Motion on Standing Orders
That Standing Order 73 (Affirmative Instruments) be dispensed with to allow motions to approve affirmative instruments laid before the House under the Public Health (Control of Disease) Act 1984 to be moved today, notwithstanding that no report from the Joint Committee on Statutory Instruments on the instruments will have been laid before the House.
My Lords, I do not know whether this is the appropriate time to ask, but I will do so nevertheless. I know that the Government Chief Whip, with his usual courtesy, will be able to answer.
We all recognise the importance of getting these measures through as quickly as possible. We realise that this will have an effect on the way this House operates; no doubt the noble Lord will speak to us about that at some point. He will be aware that there is some concern about the way in which the House is dealing with the Committee and Report stages of Bills and the inability of Members who are present to intervene and to participate fully.

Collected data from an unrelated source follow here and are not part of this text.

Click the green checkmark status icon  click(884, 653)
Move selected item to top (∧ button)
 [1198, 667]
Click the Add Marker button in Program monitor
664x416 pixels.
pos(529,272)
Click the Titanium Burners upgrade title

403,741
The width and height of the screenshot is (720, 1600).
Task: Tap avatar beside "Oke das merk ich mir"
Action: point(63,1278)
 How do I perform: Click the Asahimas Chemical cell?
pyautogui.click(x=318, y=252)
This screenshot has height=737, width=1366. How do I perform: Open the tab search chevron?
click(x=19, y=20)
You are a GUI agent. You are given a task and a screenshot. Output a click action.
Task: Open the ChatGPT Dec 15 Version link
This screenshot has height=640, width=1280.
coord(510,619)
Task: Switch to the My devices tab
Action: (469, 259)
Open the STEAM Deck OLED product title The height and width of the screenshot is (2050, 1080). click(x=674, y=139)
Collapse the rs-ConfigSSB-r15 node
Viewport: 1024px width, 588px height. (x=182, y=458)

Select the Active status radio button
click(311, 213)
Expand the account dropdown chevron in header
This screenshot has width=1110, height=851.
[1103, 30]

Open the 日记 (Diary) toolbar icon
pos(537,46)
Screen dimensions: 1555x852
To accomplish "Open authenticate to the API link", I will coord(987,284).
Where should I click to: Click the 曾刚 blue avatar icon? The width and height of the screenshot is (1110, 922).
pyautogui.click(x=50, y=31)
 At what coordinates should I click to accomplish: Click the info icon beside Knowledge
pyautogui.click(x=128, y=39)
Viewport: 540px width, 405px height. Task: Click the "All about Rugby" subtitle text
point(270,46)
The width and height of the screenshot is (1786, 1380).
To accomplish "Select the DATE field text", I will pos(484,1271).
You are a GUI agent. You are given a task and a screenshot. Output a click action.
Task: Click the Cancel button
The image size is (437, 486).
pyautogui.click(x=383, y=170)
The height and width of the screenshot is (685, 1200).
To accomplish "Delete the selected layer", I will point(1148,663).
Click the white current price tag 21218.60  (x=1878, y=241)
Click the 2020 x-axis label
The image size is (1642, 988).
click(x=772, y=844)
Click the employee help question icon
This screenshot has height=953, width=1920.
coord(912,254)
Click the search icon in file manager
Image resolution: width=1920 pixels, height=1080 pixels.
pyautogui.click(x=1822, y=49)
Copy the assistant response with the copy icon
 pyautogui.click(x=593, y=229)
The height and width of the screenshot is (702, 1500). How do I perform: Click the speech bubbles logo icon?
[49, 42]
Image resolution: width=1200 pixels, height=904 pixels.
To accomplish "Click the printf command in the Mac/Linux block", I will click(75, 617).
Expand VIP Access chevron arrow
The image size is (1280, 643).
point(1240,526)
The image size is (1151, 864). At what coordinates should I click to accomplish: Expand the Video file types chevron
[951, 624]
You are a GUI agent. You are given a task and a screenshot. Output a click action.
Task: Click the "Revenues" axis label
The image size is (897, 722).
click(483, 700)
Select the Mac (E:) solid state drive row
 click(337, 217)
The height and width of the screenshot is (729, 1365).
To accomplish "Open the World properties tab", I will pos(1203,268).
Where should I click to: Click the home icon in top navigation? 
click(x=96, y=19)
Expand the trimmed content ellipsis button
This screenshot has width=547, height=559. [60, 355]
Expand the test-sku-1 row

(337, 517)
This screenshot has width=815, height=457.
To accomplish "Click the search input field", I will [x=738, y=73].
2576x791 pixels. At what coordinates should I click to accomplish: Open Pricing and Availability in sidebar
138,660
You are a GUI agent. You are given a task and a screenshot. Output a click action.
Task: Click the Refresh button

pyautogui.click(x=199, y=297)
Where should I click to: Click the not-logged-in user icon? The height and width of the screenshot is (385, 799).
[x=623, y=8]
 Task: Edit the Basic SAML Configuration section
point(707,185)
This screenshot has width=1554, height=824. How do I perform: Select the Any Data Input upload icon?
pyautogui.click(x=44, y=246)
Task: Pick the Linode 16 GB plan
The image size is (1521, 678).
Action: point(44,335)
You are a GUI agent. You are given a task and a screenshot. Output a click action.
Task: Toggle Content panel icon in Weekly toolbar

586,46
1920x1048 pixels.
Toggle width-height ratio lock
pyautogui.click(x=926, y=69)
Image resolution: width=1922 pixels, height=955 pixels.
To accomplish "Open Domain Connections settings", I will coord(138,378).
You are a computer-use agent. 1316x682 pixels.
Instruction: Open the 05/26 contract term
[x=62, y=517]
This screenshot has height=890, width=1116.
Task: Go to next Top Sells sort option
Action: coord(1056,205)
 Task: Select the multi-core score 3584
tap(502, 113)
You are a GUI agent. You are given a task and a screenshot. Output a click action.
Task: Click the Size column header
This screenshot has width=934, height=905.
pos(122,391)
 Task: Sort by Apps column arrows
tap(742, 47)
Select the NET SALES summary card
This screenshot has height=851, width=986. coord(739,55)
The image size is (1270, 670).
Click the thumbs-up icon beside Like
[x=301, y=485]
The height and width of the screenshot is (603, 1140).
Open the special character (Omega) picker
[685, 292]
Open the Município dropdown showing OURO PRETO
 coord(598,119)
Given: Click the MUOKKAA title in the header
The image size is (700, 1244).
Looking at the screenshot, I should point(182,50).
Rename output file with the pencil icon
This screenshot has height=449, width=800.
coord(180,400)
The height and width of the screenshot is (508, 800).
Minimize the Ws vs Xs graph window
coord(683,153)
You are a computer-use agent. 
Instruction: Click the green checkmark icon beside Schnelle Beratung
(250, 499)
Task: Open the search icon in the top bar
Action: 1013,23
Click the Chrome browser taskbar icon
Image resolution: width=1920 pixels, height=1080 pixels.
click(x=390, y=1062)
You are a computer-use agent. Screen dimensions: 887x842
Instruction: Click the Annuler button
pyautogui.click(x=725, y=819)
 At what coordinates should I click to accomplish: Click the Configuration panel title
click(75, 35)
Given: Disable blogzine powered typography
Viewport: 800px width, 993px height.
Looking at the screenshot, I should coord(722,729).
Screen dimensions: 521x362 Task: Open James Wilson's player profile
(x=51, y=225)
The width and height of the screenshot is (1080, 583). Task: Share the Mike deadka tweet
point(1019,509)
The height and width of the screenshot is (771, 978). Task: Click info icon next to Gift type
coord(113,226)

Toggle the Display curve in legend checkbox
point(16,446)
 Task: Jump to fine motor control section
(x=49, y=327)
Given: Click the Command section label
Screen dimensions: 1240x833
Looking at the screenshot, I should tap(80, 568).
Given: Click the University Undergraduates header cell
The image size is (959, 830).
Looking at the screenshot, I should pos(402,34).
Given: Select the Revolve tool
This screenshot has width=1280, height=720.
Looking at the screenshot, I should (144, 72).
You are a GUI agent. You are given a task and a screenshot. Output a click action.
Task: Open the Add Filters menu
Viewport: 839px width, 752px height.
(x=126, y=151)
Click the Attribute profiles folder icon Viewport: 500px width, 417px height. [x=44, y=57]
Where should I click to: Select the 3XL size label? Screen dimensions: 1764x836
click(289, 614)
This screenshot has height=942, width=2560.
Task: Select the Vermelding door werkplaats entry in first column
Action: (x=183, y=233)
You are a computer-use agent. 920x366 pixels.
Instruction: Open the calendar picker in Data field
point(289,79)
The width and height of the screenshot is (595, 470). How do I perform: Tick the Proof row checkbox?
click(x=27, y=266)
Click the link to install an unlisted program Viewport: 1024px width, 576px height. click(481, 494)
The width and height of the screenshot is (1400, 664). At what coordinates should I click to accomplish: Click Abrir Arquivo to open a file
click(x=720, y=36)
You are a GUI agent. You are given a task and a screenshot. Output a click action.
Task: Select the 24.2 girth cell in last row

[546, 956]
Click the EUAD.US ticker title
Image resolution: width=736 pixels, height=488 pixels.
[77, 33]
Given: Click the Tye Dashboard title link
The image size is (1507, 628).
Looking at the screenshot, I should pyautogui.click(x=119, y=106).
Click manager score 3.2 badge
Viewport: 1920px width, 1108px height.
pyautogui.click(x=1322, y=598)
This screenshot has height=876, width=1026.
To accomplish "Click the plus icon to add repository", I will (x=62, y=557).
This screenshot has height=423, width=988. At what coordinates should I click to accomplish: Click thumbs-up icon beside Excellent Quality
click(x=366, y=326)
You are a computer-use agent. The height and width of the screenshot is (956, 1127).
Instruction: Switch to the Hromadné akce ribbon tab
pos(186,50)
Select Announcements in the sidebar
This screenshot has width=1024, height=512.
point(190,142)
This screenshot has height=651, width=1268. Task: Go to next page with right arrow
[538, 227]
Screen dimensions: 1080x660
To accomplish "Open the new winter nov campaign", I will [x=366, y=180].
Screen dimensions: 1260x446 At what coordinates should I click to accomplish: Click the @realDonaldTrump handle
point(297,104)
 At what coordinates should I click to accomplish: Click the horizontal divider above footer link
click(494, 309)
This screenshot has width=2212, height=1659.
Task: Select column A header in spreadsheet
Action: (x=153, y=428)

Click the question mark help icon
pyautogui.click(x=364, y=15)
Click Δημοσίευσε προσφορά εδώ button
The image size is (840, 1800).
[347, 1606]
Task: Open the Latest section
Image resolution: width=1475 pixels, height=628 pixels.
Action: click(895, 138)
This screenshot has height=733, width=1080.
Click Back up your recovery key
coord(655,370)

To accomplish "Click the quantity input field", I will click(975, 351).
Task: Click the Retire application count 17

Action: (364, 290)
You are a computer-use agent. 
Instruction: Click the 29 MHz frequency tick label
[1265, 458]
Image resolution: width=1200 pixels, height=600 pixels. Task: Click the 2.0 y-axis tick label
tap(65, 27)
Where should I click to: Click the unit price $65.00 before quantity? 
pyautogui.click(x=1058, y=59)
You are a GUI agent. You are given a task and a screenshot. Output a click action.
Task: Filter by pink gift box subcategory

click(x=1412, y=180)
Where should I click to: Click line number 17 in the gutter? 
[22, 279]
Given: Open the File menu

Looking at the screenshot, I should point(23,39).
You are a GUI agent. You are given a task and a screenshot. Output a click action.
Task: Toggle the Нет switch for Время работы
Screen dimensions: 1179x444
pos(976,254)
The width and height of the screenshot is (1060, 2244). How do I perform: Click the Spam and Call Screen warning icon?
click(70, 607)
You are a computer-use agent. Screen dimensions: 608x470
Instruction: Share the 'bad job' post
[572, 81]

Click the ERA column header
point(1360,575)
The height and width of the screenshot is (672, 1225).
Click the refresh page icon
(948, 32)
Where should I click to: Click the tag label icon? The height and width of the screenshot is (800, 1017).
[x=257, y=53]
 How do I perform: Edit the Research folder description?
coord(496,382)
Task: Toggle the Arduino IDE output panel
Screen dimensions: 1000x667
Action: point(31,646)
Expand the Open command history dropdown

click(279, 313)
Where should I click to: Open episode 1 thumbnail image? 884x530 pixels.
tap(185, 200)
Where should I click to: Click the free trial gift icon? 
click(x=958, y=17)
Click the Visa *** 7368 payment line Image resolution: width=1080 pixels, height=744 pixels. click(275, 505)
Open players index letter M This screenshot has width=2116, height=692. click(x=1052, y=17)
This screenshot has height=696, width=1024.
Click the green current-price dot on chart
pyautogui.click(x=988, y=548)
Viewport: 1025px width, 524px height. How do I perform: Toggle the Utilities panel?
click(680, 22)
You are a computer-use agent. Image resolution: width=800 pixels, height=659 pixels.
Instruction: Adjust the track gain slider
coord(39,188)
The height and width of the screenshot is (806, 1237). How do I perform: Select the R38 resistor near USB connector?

The Procedure Committee should look at this. It would be possible for a change in the rules of procedure to give the people present the right to intervene, whereas those not present would have to accept that it would be impossible, technically, for them to intervene. This would make Committee and Report stages much more useful and meaningful for all sides of the House.
This could be done without any difficulties as far as public health is concerned. It would not affect public health measures in any way, but it would greatly improve the way in which this House carries out its functions to scrutinise legislation—which, as the Chief Whip knows, is one of the most important matters this House deals with.
When I have sat in on Committees, I have heard a number of Members on all sides of the House ask about this. I wonder whether the Chief Whip, the usual channels and the Procedure Committee could have a look at this and see whether something could be done about it.
My Lords, obviously I am aware of the point the noble Lord has raised; it is something the Procedure Committee has looked at before. Although there are technical difficulties, I am sure it is not beyond the wit of man to come up with some kind of solution.
The regulations we are debating today, although they do not directly affect this, do affect the arrangements of this House going forward. It is unlikely that we will change the procedures. Obviously, it is not my decision—ultimately it is a decision of the House—but this will be discussed at the Procedure Committee. We are going to look at when we might be able to return to a more normal, physical House—subject to social distancing and health advice, of course. Obviously, all of that has to be taken into consideration. The current likelihood is that we will continue with our current arrangements, or thereabouts, until the Summer Recess—but that is not a guaranteed position. It has to be decided, but in my opinion that is likely.
It is acknowledged that most Members on all sides of the House take seriously the intervention stages—the amending stages—of legislation. I will report to the Senior Deputy Speaker what the noble Lord has said. When we have a meeting, we may be able to discuss that, but it is unlikely to change before we come back in September.